Marian Sawer, Emeritus Professor, School of Politics and International Relations, Australian National University - avatar Marian Sawer, Emeritus Professor, School of Politics and International Relations, Australian National University

The origins of our days of the week lie with the Romans. The Romans named their days of the week after the planets, which in turn were named after the Roman gods:

  • dies Solis “the day of the sun (then considered a planet)”
  • dies Lunae “the day of the moon”
  • dies Martis, “the day of Mars”
  • dies Mercurii, “the day of Mercury”
  • dies Iovis, “the day of Jupiter”
  • dies Veneris, “the day of Venus”
  • dies Saturni, “the day of Saturn”

When the Germanic-speaking peoples of western Europe adopted the seven-day week, which was probably in the early centuries of the Christian era, they named their days after those of their own gods who were closest in attributes and character to the Roman deities.
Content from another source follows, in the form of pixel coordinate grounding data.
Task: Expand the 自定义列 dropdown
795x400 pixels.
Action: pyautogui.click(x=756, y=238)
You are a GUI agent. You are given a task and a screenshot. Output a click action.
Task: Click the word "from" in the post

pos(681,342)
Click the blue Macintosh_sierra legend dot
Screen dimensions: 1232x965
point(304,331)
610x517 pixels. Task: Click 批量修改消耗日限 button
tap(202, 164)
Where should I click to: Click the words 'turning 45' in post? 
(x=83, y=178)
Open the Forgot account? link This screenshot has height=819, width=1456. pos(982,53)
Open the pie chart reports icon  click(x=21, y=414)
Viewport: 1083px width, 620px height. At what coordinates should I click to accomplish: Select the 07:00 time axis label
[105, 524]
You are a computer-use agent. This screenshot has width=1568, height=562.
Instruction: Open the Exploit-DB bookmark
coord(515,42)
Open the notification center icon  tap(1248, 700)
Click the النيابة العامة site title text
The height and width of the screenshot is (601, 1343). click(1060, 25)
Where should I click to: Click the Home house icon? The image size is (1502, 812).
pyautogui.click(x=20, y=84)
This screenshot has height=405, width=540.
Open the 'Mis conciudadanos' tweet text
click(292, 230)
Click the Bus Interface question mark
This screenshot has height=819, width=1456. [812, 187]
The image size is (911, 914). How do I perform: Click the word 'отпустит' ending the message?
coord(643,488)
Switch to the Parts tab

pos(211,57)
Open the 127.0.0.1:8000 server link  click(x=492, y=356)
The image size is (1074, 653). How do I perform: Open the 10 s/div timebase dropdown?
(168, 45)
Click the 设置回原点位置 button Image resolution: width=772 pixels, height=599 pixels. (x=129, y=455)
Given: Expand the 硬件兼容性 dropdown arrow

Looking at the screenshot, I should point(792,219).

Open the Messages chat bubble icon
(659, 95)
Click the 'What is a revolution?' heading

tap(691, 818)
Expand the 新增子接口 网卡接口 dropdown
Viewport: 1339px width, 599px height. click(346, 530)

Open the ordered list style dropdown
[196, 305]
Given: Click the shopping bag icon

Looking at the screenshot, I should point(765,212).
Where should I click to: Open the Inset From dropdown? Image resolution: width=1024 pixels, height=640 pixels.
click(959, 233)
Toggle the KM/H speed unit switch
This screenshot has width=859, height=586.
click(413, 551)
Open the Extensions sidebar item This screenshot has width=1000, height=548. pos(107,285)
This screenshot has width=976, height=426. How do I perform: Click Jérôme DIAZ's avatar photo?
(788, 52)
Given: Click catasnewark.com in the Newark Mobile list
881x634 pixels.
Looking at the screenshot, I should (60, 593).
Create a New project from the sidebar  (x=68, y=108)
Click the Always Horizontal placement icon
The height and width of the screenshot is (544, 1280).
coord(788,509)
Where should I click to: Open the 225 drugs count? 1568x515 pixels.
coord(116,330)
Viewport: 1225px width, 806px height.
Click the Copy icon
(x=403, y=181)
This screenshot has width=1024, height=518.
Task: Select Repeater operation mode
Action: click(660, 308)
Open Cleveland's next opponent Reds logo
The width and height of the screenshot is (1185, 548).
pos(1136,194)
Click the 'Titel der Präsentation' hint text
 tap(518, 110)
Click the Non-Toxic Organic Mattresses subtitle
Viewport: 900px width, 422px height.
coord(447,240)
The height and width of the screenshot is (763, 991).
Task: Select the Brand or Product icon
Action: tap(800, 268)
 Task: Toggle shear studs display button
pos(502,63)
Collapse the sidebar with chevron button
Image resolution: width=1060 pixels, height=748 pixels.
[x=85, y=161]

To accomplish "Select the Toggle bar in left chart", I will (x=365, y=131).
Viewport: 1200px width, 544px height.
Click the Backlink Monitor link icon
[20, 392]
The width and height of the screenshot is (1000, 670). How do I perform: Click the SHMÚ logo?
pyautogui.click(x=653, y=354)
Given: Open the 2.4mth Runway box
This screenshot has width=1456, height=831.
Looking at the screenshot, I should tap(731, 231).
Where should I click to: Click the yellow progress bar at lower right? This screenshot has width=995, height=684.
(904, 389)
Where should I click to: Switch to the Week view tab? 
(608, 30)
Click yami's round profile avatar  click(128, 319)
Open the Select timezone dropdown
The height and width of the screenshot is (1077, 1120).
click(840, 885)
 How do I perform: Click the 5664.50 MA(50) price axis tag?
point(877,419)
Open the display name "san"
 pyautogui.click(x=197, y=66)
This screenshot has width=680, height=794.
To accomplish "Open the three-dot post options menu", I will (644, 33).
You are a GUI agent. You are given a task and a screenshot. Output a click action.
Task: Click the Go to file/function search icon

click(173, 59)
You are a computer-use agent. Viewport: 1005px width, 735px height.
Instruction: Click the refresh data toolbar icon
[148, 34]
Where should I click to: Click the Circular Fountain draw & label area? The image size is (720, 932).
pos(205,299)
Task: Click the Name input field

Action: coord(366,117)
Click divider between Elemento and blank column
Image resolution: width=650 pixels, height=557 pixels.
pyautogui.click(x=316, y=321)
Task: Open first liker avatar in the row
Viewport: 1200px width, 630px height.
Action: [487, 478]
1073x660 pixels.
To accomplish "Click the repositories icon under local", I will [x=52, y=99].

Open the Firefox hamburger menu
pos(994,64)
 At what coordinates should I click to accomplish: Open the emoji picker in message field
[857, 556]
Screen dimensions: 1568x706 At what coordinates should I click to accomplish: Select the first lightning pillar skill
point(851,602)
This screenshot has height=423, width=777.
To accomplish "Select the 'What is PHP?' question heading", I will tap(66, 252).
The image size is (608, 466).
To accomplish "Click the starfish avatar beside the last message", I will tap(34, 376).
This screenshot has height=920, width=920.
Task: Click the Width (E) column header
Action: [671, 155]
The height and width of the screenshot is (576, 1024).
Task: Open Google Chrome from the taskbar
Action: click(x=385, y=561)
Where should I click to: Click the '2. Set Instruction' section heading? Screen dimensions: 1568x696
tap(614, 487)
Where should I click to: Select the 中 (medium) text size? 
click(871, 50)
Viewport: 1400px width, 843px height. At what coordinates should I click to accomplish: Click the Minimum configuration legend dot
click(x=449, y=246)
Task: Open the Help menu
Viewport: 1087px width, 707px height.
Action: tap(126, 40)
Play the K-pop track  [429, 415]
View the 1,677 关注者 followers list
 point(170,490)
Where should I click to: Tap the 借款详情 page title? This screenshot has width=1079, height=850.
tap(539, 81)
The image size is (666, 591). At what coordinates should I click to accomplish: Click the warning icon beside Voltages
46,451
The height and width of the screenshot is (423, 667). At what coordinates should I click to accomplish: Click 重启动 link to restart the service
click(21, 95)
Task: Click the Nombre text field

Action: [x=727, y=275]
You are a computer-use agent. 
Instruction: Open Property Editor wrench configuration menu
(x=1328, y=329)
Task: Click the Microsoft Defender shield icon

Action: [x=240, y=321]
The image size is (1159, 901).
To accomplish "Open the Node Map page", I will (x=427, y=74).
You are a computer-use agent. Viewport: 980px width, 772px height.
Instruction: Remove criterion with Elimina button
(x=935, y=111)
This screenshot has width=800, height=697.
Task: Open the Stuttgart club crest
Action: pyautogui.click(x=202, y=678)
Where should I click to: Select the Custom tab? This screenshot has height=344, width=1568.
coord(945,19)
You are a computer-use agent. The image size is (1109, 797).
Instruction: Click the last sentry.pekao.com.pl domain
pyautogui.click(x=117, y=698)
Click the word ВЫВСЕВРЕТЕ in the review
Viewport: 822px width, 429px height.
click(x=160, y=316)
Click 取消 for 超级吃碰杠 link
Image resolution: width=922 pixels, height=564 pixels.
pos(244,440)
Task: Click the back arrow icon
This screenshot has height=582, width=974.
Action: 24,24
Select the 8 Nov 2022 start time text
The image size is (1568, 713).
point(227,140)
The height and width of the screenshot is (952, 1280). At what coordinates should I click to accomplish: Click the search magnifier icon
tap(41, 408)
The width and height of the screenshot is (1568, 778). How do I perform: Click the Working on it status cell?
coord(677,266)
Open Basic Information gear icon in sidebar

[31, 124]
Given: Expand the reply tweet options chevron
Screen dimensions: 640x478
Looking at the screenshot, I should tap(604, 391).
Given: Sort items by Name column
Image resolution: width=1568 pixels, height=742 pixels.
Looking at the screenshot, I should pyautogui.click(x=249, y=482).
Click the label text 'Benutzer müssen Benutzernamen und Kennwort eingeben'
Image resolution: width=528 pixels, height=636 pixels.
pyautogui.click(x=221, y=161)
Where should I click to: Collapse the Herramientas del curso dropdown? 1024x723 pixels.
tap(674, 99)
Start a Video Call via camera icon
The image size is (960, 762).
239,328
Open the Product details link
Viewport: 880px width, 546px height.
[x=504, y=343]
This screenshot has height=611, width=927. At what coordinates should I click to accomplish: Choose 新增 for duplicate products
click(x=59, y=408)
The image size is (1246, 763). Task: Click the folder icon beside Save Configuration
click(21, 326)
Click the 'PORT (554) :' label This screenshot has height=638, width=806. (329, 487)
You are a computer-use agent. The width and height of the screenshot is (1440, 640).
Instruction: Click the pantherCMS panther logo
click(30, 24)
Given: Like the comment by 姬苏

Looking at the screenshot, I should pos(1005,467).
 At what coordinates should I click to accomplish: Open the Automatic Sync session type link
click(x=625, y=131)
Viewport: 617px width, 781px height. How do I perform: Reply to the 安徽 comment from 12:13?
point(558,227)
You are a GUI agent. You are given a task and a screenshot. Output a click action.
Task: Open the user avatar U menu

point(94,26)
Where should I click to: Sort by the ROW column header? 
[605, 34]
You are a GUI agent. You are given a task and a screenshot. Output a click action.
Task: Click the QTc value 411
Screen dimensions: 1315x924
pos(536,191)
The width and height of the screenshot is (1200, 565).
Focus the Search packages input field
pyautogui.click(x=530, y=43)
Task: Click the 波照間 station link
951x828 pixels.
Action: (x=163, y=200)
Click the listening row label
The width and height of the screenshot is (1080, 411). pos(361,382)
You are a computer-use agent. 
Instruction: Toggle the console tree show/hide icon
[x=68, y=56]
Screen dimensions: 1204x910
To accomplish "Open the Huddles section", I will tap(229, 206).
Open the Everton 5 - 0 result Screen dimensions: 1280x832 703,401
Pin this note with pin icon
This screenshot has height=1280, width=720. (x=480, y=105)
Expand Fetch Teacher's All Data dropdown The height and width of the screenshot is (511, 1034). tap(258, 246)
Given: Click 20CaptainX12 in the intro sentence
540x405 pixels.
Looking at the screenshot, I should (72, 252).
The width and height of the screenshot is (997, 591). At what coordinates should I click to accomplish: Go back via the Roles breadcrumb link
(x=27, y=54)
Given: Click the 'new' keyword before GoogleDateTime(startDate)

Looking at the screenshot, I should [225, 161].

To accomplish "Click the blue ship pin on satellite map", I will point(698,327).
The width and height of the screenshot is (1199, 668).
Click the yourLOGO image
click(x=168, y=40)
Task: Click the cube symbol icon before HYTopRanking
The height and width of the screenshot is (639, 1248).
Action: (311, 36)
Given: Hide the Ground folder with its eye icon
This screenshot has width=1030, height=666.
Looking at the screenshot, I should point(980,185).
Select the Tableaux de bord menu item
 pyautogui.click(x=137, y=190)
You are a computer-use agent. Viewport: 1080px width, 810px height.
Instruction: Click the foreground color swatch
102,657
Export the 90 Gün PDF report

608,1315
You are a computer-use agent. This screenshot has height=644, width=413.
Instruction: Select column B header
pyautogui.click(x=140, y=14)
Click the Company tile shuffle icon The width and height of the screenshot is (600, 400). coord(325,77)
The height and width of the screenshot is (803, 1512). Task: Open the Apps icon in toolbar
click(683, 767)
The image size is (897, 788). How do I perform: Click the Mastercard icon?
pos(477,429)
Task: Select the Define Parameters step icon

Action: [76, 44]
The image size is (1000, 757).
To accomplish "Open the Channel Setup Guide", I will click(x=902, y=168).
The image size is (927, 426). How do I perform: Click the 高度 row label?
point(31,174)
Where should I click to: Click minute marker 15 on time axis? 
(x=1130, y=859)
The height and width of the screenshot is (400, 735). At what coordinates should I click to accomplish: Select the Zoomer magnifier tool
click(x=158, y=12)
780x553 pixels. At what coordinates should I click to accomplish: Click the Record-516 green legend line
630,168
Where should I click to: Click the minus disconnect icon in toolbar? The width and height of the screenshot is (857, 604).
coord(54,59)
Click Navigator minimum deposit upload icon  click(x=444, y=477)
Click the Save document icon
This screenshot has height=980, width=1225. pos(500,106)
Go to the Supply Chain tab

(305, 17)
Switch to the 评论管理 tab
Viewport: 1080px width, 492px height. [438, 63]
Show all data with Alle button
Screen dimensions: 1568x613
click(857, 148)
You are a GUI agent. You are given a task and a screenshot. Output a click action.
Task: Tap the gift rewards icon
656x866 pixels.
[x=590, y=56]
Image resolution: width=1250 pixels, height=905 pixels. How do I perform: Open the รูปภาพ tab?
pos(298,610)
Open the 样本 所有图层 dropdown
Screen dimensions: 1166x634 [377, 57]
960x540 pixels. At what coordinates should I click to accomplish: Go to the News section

It was one of those peoples, the Anglo-Saxons, that brought their gods and language (what would become English) to the British Isles during the fifth and sixth centuries AD.

image Hendrik Goltzius, Mercury, oil on canvas (1611). Wikimedia Commons

In English, Saturday, Sunday and Monday are named for Saturn, the sun and moon respectively, following the Latin.

The remaining four days (Tuesday, Wednesday, Thursday and Friday) are named for gods that the Anglo-Saxons probably worshipped before they migrated to England and during the short time before they converted to Christianity after that.

Tuesday is named for the god Tiw, about whom relatively little is known. Tiw was probably associated with warfare, just like the Roman god Mars.

Wednesday is named for the god Woden, who is paralleled with the Roman god Mercury, probably because both gods shared attributes of eloquence, the ability to travel, and the guardianship of the dead.

Thursday is Thunor’s day, or, to give the word its Old English form, Thunresdæg “the day of Thunder”. This sits beside the Latin dies Iovis, the day of Jove or Jupiter. Both of these gods are associated with thunder in their respective mythologies.

You may recognise a similarity here with the name of the famous Norse god Thor. This may be more than coincidence. Vikings arrived in England in the ninth century, bringing their own very similar gods with them. Anglo-Saxons were already Christian by this time, but may have recognised the similarity between the name of their ancestors’ deity Thunor and the Norse god. We don’t know, but the word Thor does appear in written texts from the period.

image Chris Hemsworth as famous Norse god Thor in the 2011 film of the same name. IMDB

Friday is the only weekday named for a female deity, Frig, who is hardly mentioned anywhere else in early English. The name does appear, however, as a common noun meaning “love, affection” in poetry. That is why Frig was chosen to pair with the Roman deity Venus, who was likewise associated with love and sex, and was commemorated in the Latin name for Friday.

The concept of the week, that is, a cycle of seven numbered or named days with one of them (usually Sunday or Monday) fixed as the first, was originally probably associated with the Jewish calendar. This was complicated by the fact that early medieval Europe inherited its idea of the week from imperial Rome, via the Christian church.

In early Christianity the reckoning of time was crucial to the proper celebration of the church’s feast days and holidays, especially the variable feast of Easter.

We find day names similar to English in related European languages, like Dutch, German, and all the Scandinavian or Norse languages. Gods with comparable names, like Tyr, Othinn, Thor and Frigg, were certainly known to the Scandinavians and gave their names to weekdays in Scandinavian languages (compare Modern Danish tisdag, onsdag, torsdag, fredag).

The Latin names for the days of the week, and the Roman gods for which they were named, still live on in all the European Romance languages, like French, Spanish and Italian. Think of French lundi, mardi, mercredi, jeudi and vendredi, for example, and you will find the Latin Luna, Mars, Mercurius, Iovis and Venus hidden behind them.